Services Our expert insights reveal the key consumer and industry trends shaping global services, including best-in-class innovations in technology, customer experience and sustainability to thrive in dynamic times.

Hidden Hotel Opportunities in Russia’s Shadow?

1/7/2013
Euromonitor International Profile Picture
Euromonitor International Bio
Share:

As the largest hotel market in Eastern Europe and host to both the 2014 Winter Olympics and 2018 World Cup, Russia is garnering a lot of attention from global hotel chains, many of which have significant pipelines in the country.  However, there are three Eastern European countries which are often overlooked but also present opportunities for these same companies:  Croatia, Czech Republic and Slovenia.  Despite their relatively small size (collectively they only account for 30% of Eastern European hotel value sales), their proximity to Western Europe means that they receive a lot of foreign tourists with high purchasing power.  Furthermore, these hotel markets are highly fragmented and have above average sales per room.

Magnets for high spending foreigners

Because of their proximity to Western Europe, the three countries attract a significant amount of high spending foreign tourists.  For Croatia and Slovenia, foreigners accounted for over 90% of spending on travel accommodation, while that contribution was 76% in the Czech Republic in 2011.  As a result, these markets boast the highest travel accommodation spend per arrival for the region.  Global chains could charge higher prices, possibly more in line with Western European rates, while taking advantage of relatively lower costs.

Travel Accommodation Spend Per Arrival (US$)
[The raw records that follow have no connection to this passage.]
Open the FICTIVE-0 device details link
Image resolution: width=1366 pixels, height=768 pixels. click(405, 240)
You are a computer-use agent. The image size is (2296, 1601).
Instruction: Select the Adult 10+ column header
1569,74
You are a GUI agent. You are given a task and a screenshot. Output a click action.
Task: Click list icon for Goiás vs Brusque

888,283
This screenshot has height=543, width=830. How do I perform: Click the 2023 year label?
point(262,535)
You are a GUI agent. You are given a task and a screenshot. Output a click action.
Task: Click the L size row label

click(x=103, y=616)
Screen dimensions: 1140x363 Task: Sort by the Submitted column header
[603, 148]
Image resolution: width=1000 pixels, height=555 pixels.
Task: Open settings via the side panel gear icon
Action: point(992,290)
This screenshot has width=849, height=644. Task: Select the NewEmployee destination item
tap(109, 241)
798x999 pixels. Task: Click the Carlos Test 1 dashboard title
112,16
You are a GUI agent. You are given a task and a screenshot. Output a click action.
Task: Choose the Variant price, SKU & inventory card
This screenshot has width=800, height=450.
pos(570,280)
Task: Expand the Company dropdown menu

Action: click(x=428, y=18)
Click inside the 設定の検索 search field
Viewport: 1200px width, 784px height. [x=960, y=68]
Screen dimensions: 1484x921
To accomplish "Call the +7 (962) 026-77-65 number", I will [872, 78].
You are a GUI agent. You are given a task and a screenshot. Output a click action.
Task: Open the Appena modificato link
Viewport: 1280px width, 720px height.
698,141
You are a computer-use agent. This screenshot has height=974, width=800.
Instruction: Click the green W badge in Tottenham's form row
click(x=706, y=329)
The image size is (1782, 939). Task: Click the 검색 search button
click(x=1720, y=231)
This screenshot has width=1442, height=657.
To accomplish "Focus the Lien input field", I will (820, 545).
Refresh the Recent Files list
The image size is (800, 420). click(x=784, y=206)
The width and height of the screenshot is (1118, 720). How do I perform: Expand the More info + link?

Travel accommodation spend per arrival

Promising hotel markets

These markets remain highly fragmented, with chains only expected to account for around 6% of outlets in both the Czech Republic and Slovenia and 13% in Croatia in 2016 (compared to 77% in the US).  Additionally, hotel value sales and sales per room are expected to grow over the next five years.  This gives the global chains the opportunities to steal share from independents as well as grow organically.

Key Hotel Metrics


2916 hotel sales-growth-sales per room

Economies of scale pose challenges

Because of the small size of these countries, it might be difficult to achieve the economies of scale required to ensure cost efficient operational support.  While it is likely that these countries could support the minimal amount of hotels needed for scale (8 to 10 outlets), industry players might consider hedging their bets by having a central office responsible for this cluster of countries or use existing central European offices in larger markets, such as Poland, because they because they share similar languages and cultures.

A plan of attack

The easiest way for the global hotel chains to step up their presence in these markets is to sign up independent hotels to their consortia brands, e.g. Pullman and DoubleTree.  Given that these markets have multiple local chains, a global chain could simply acquire a local company instead of starting from scratch - and a bolder move would be to acquire several to create a regional brand.  Indeed Marriott stated that it has a war chest of US$1.4 billion that could be used to acquire small hotel chains.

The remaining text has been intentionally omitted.